Sales rose by 3 per cent in August compared to the same period last year, with more than 60,000 cars delivered to customers worldwide. BMW brands have sold more than 600,000 models so far in 2002.
“This result confirms our expectations of being able to deliver over a million BMW and Mini brand vehicles to customers this year for the first time,” BMW’s marketing and sales director, Michael Ganal told the BBC.
Particularly the MINI brand has proved a real hit after its market launch in the United Kingdom in July 2001, 40 years after tiny car first appeared on the car market. More than 100,000 MINI Coopers and MINI Cooper S models have been sold all over the world, 76,500 alone in the first half of this year.
Sales rise in Germany
With the help of MINI, but also other BMW brands, such as the new 7 series, sales have surged in Europe – reaching an all-time sales increase in the UK of 71 per cent to 7,800 cars (2001: 4,500), followed by Italy – up by 46 per cent to 6,100 automobiles, and Spain – up 23 per cent to 4,700 cars.
On the the difficult German market, sales increased by 11 per cent to 23,900 units.
In addition, sales rose by 15 per cent in the US, and in Canada by 50 per cent.
New image?
Analysts say the car maker’s current sales success – at a time of weakness both globally and in BMW’s key markets in the US and Germany – are the result of the careful reshaping of the company’s image.
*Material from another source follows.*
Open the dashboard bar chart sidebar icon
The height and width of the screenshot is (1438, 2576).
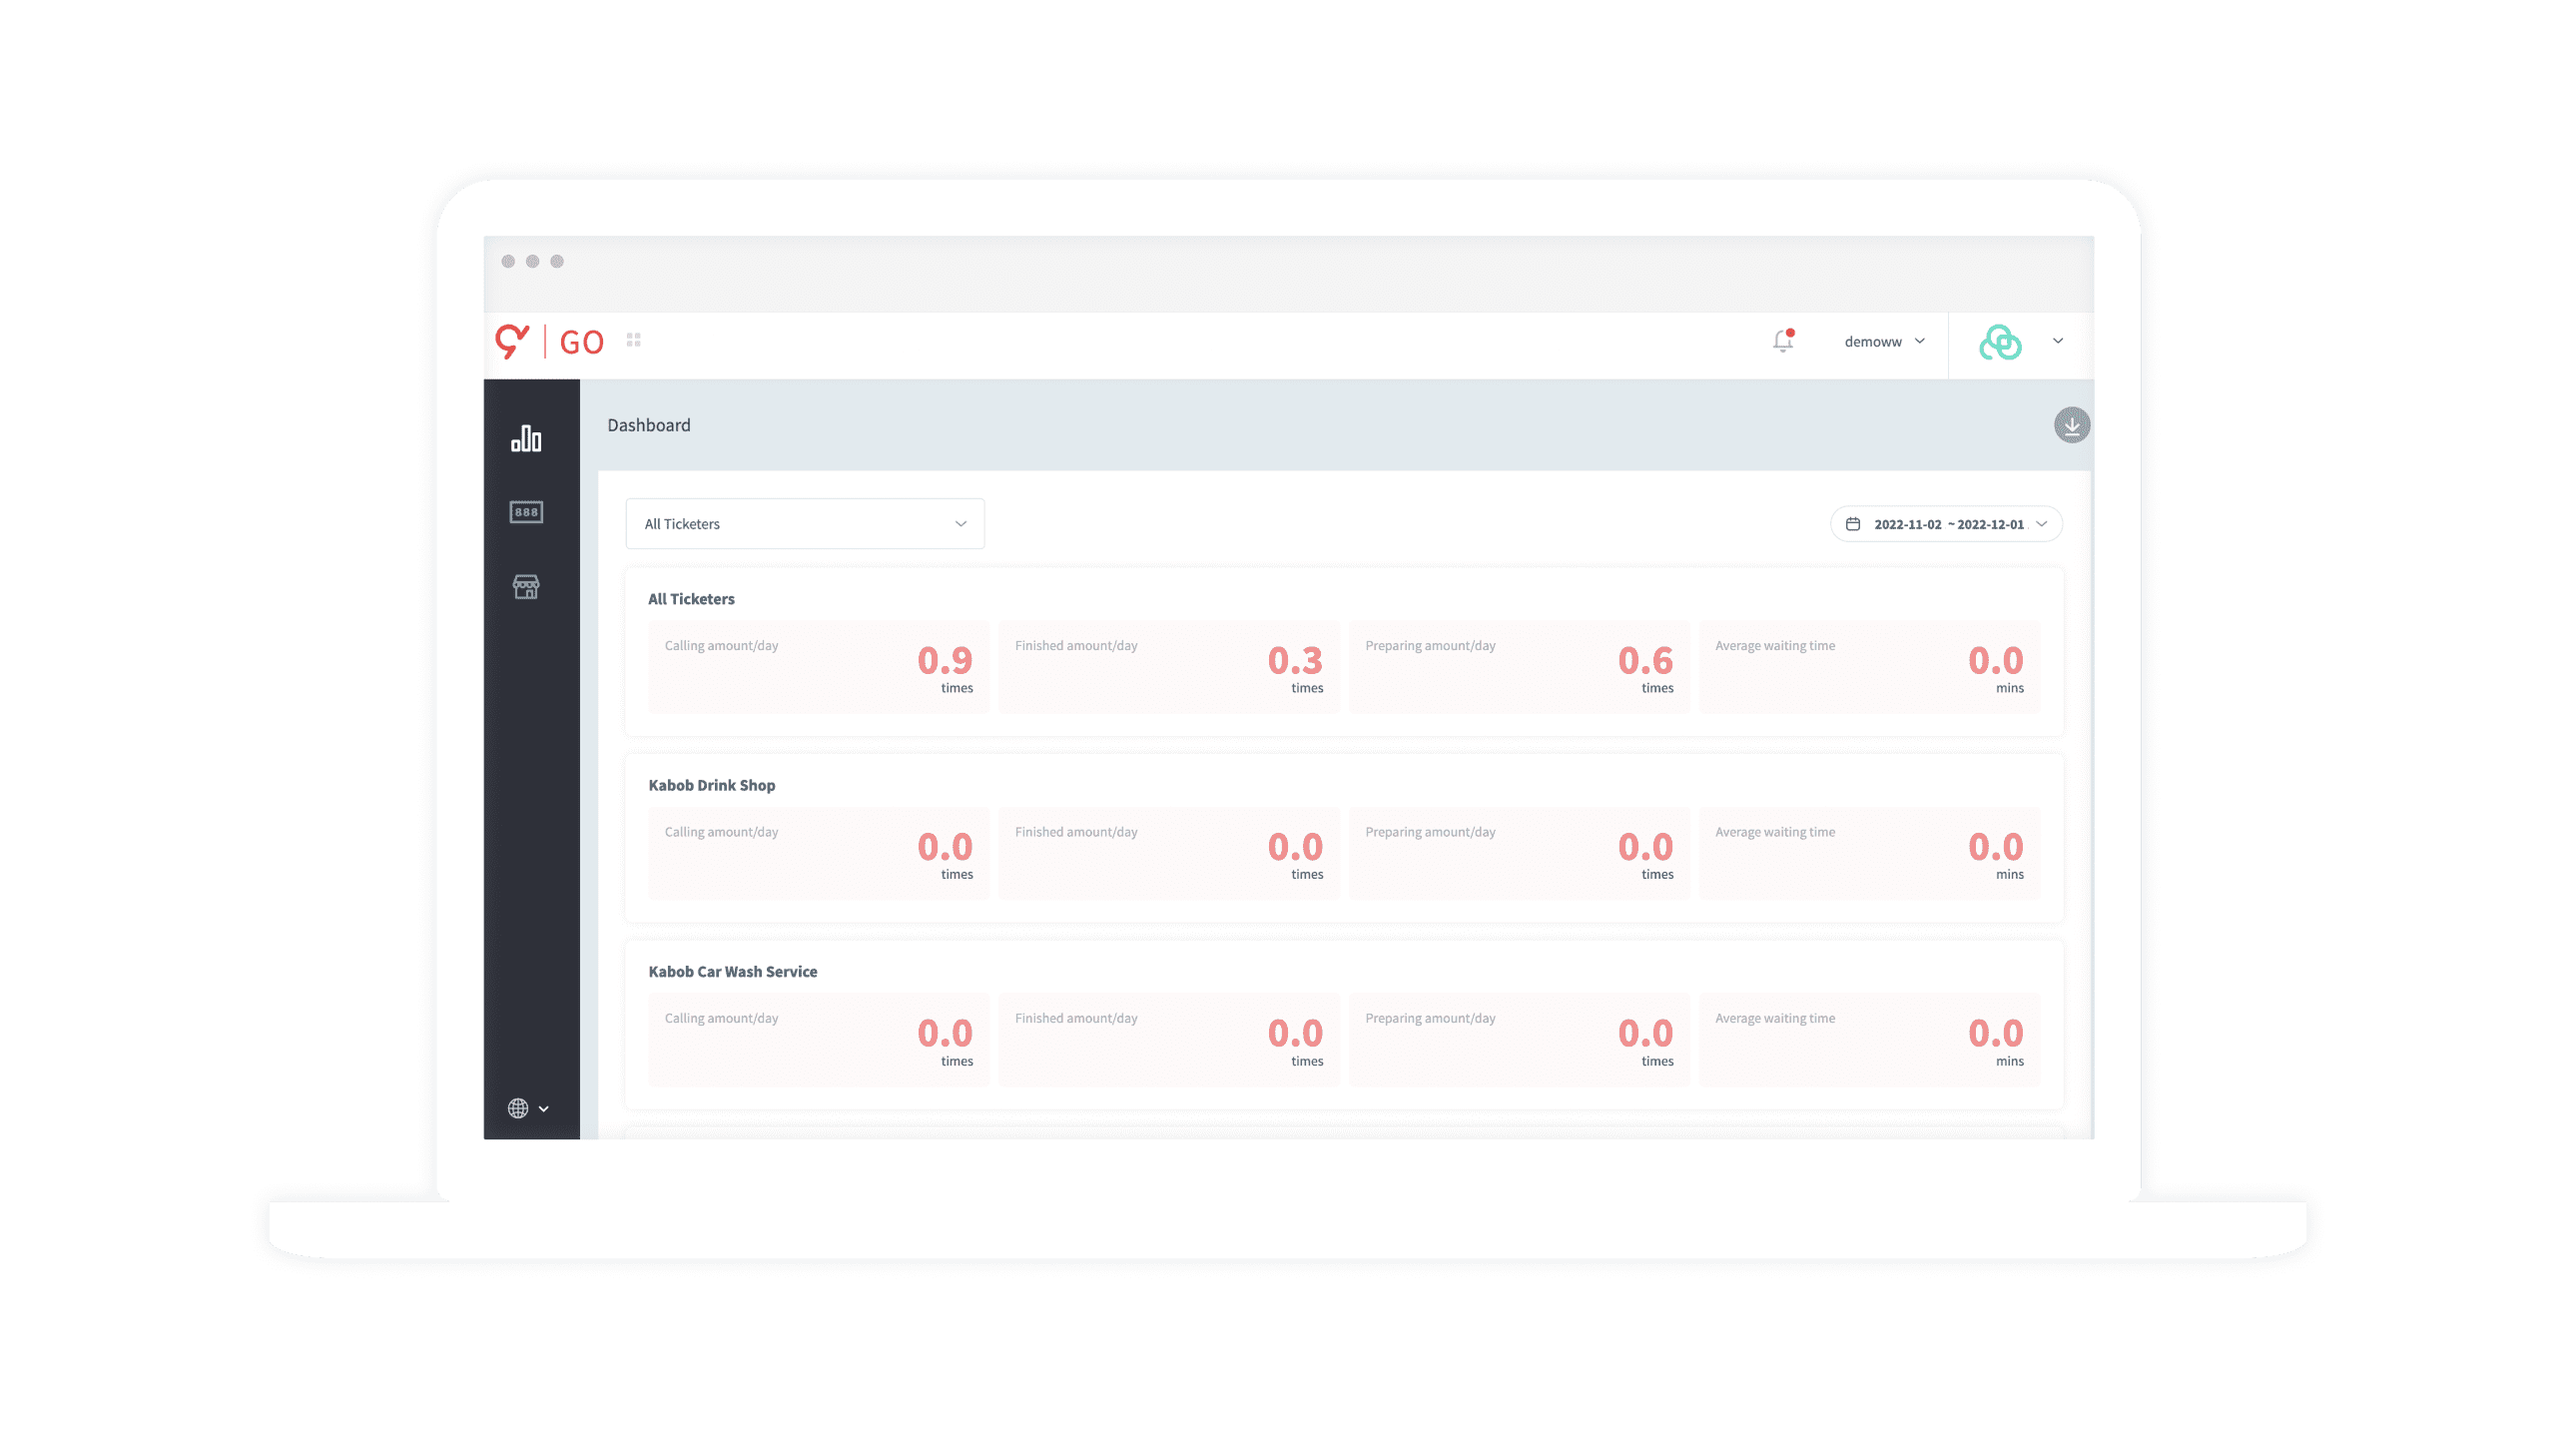(x=526, y=439)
“BMW has moved on from the negative “yuppie” envy provoking connotations that haunted the brand in the late 1980s (….) to become a widely recognized mark of achievement,” Merrill Lynch automative analyst Stephan Reitmann told the BBC earlier this year.
New cars for new target groups
But BMW also sees its current success in the widening of its range of models, and the introduction of new brands for new target groups.
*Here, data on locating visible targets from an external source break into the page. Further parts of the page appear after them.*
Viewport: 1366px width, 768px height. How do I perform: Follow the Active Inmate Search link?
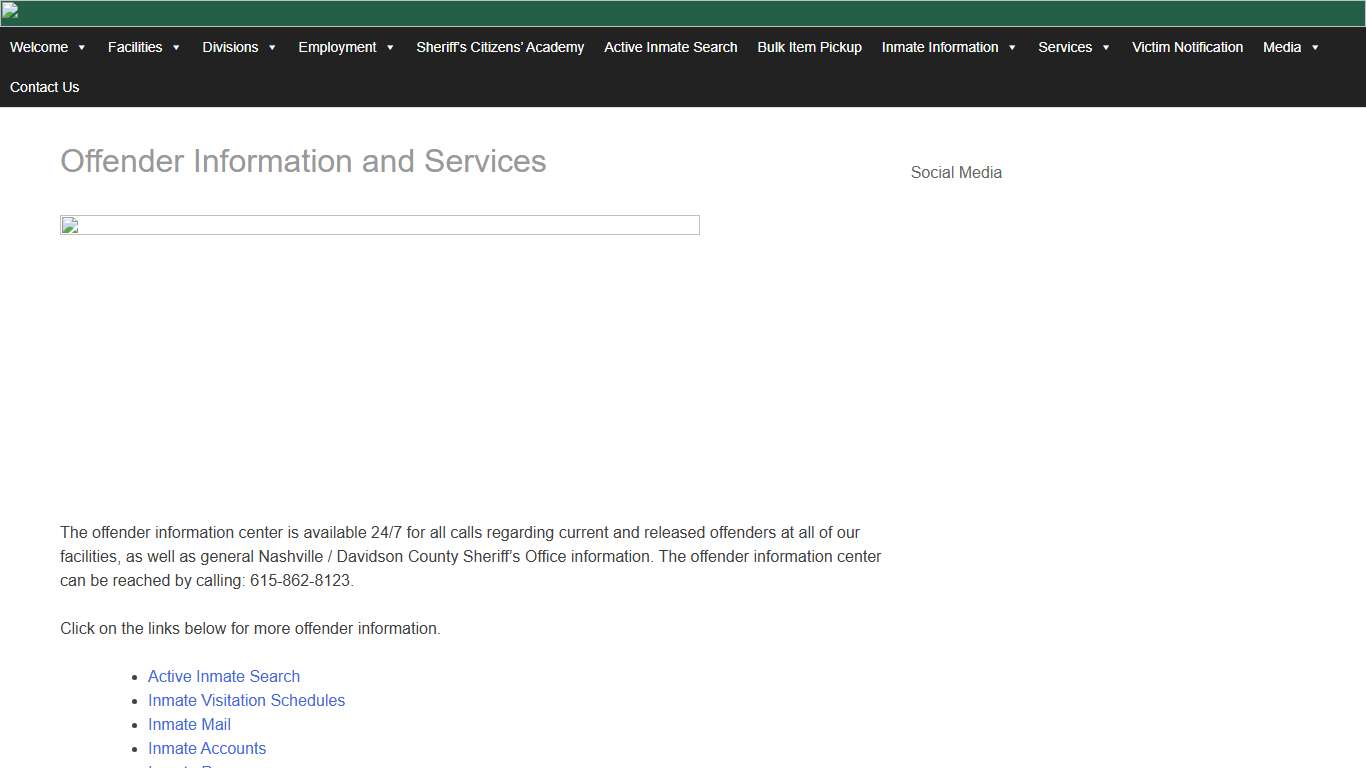(x=223, y=676)
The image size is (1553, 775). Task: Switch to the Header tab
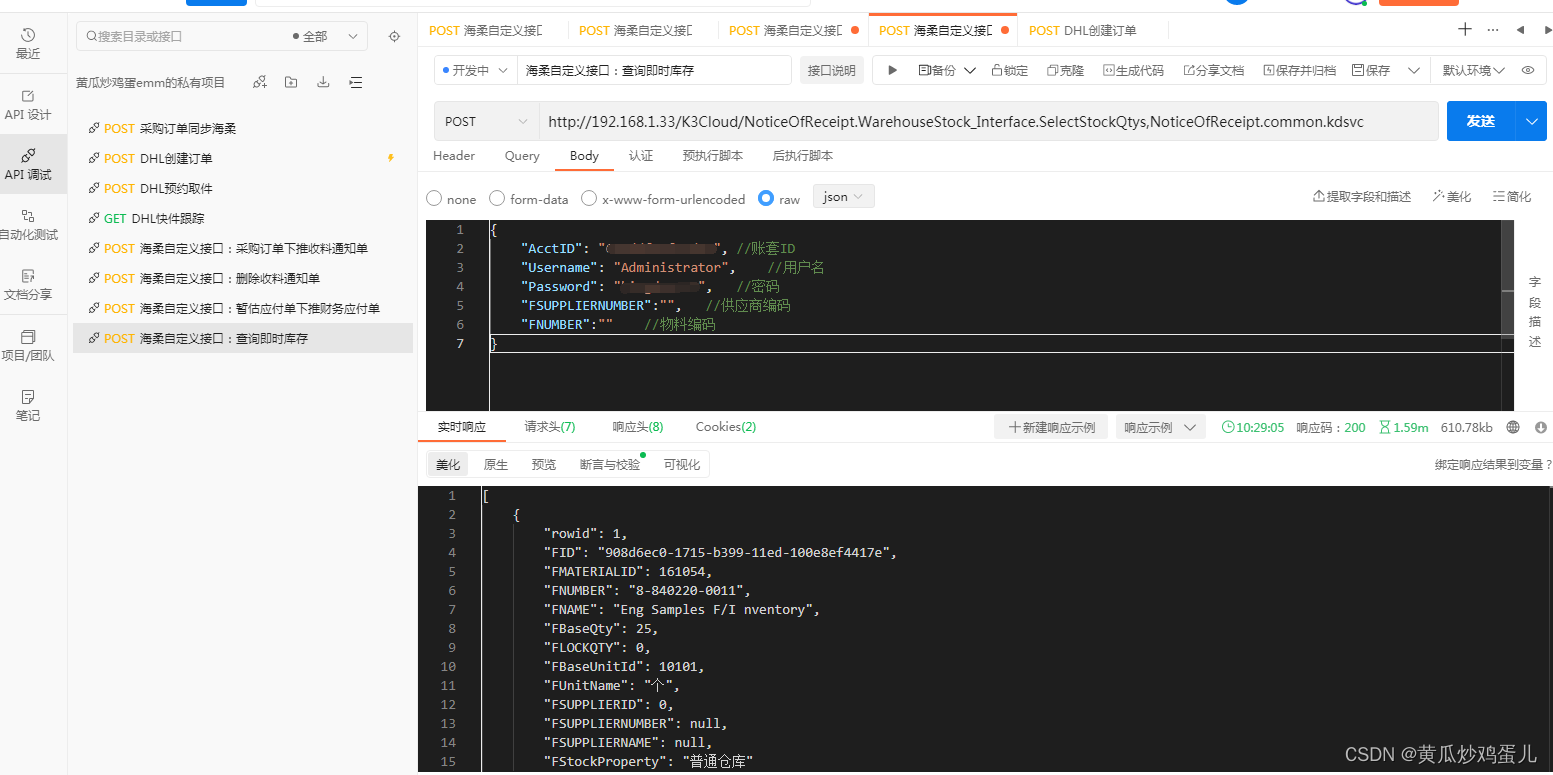tap(454, 156)
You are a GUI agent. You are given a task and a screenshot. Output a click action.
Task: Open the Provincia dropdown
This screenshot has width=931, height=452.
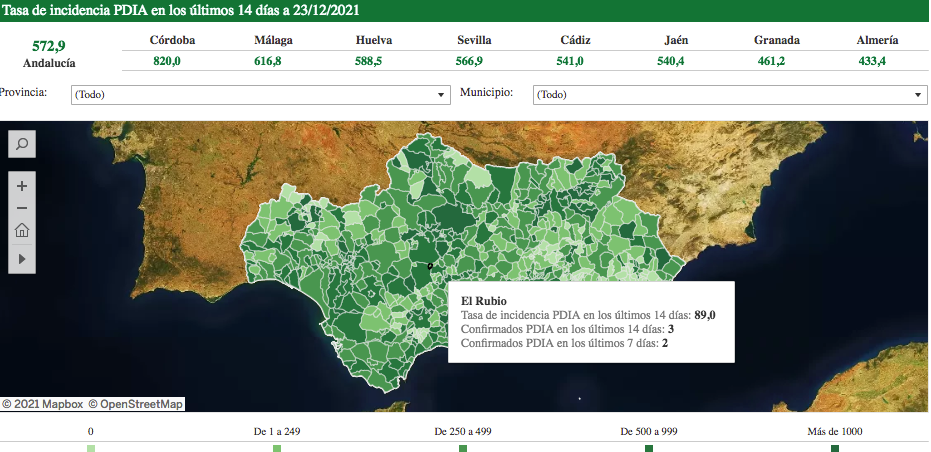[260, 95]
“What is going on on the automobile market is an increasing polarisation,” Ganal told Spiegel Online this week. “On the one hand the number of premium brands for exclusive cars is growing. On the other hand, however, there are too many markets, who are still grappling with simple transport problems” – meaning the increasing demand for small, simple, but still high-quality cars.
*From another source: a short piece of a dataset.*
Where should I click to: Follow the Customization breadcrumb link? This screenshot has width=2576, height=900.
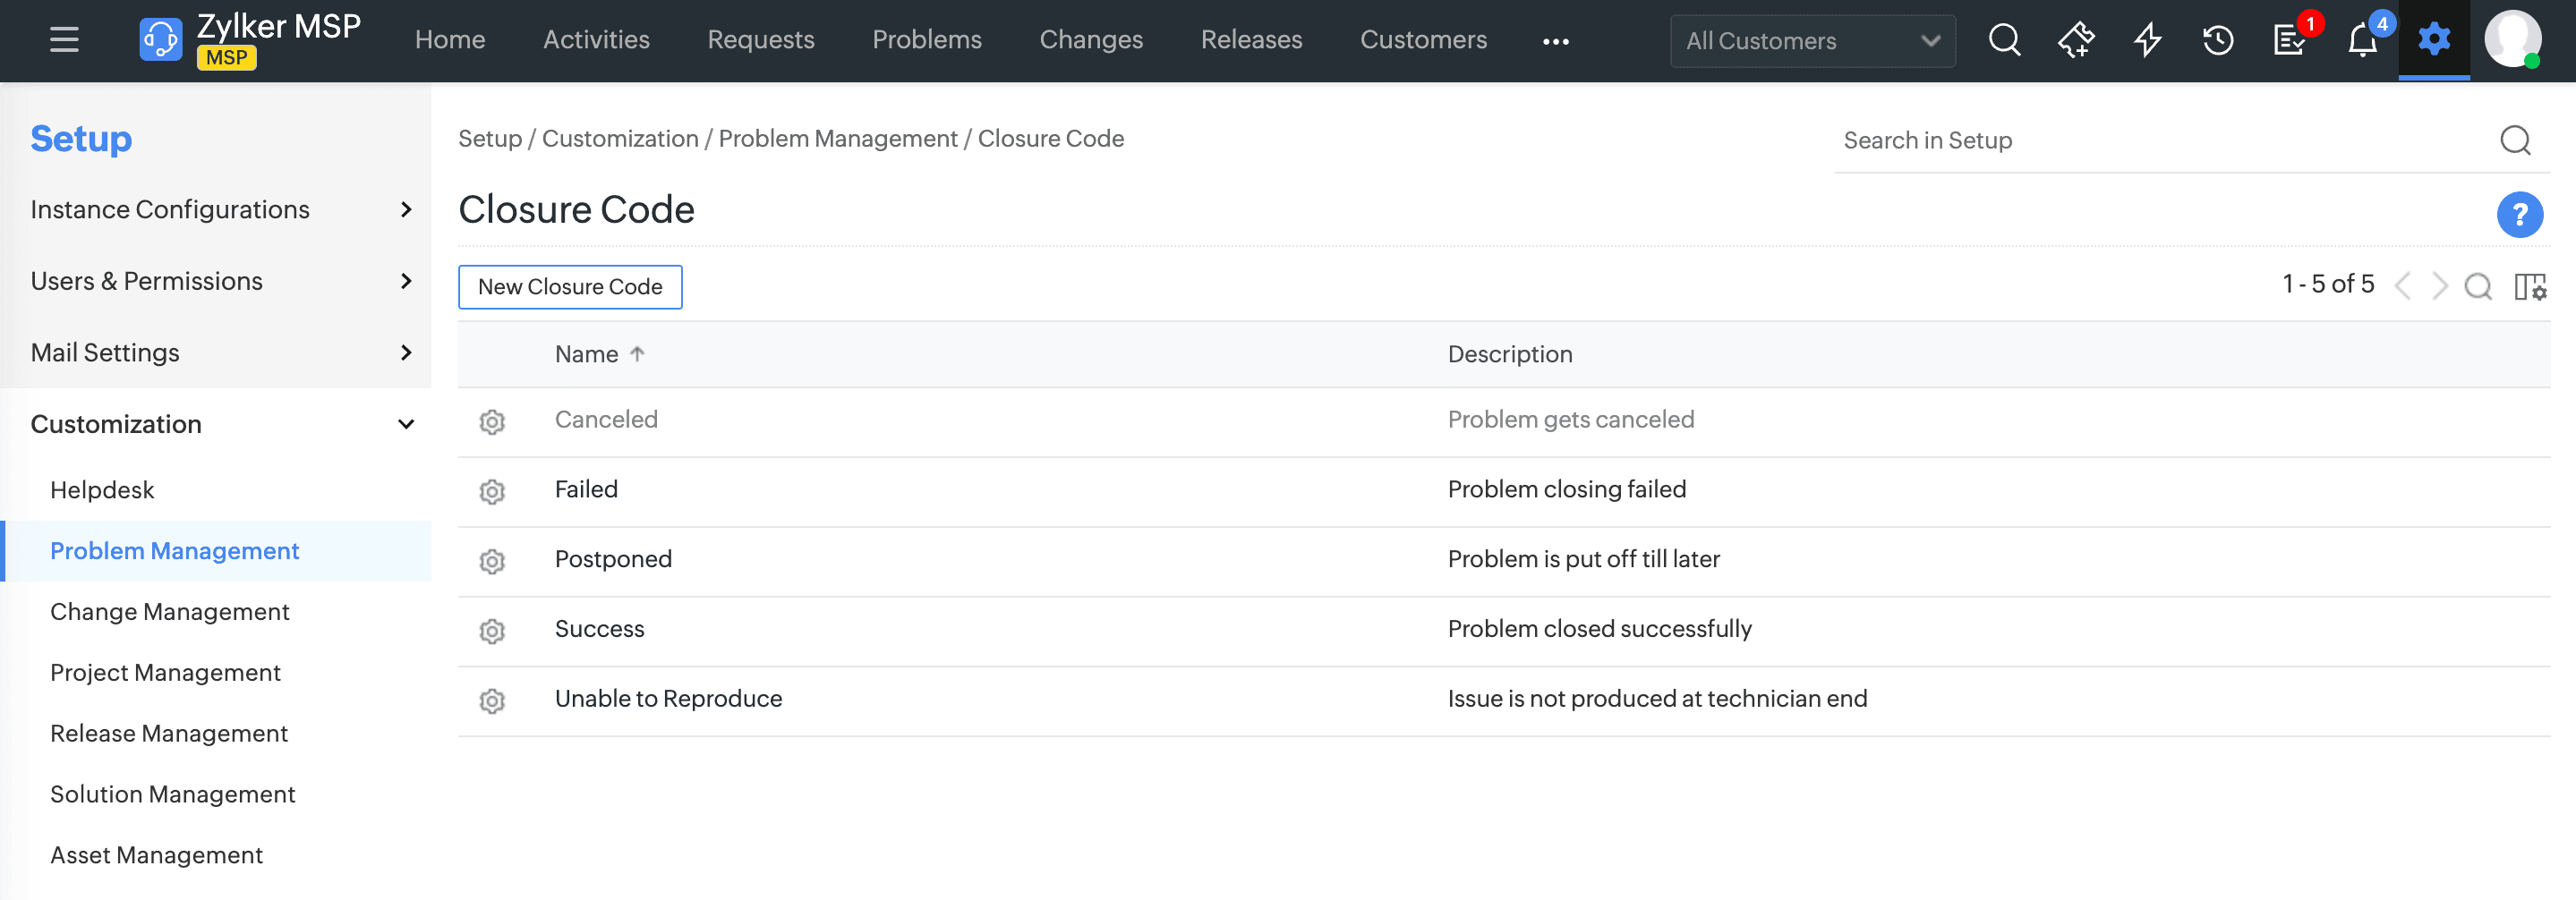coord(620,139)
After this year’s success with MINI, BMW is now planning on introducing a new 1 series in 2004, a car, according to Ganal for “people, who don’t necessarily want a large car, but one with substance”.
In addition, BMW will continue to focus on exclusive brands, including Rolls Royce which BMW will take over in 2003. To fill the gap between Rolls Royce and the 1 series, BMW will also be introducing the 6 series in 2004, a large sport coupe´ which, Ganal said in Spiegel, “will help streamline BMW’s character and profile."